OT: languages and github activity

Ola Fosheim Grøstad ola.fosheim.grostad at gmail.com
Mon Oct 25 16:17:43 UTC 2021


I looked at bit at the github activity for various languages in 
terms of repos created in the past 2 months using [Github 
advanced 
search](https://github.com/search/advanced?q=type=Repositories).

|language | number of repos created in the past 2 months|
|---|---|
|Java|371K|
|TypeScript|165K|
|C#|147K|
|C++|102K|
|C|64K|
|Kotlin|50K|
|Dart|44K|
|Go|38K|
|Swift|29K|
|Rust|15K|
|Scala|3K|
|Pascal|2K|
|Haskell|2K|
|Objective-C|2K|
|Julia|2K|
|Fortran|657|
|Haxe|552|
|F#|520|
|OCaml|494|
|Prolog|368|
|Zig|245|
|Erlang|220|
|Nim|217|
|D|185|
|Crystal|119|
|Vala|61|
|Pony|11|
|Chapel|1|

*My interpretation:*

Languages that are used by students and academics appear to have 
a boost on Github (Fortran, OCaml, Haskell, Java). To get over 1K 
you seem to need to have a unique domain where are you are or 
have been dominating (except for Scala, which is an outlier).

I didn't expect C++ to have so many new repos, and expected the 
distance between C# and C++ to be bigger. Is this because the C++ 
standard library is weak, or do C++ programmers have a stronger 
inclination to share their projects in progress on Github? I 
don't know, maybe C# programmers have other platforms they prefer.

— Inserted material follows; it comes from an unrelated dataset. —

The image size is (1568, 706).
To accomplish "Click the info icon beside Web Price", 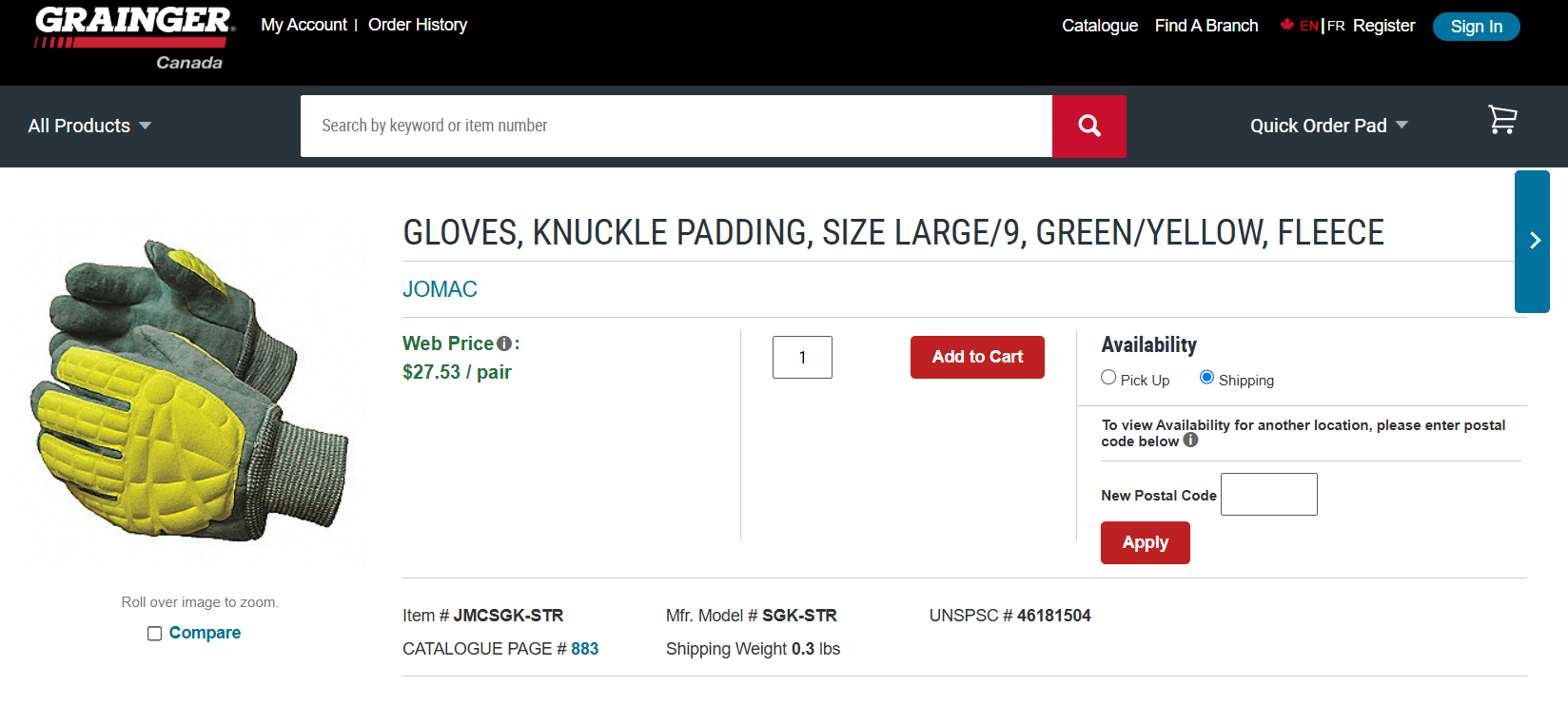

Dart being so close to Kotlin and Swift is also a bit surprising; 
it suggests that people have a strong preference for portability. 
I actually thought that Haxe was fading away, but it appears to 
be quite strong for a language that does not receive much 
exposure. Again, could suggest that portability is a strong 
factor.

Nim and D appears to be fairly stable, so no real surprise there, 
but Zig is getting more attention than I would expect at this 
point in time. I personally don't view Zig as a particularly 
interesting language design, so does the apparent growth reflect 
early enthusiasm or does it reflect actual productivity?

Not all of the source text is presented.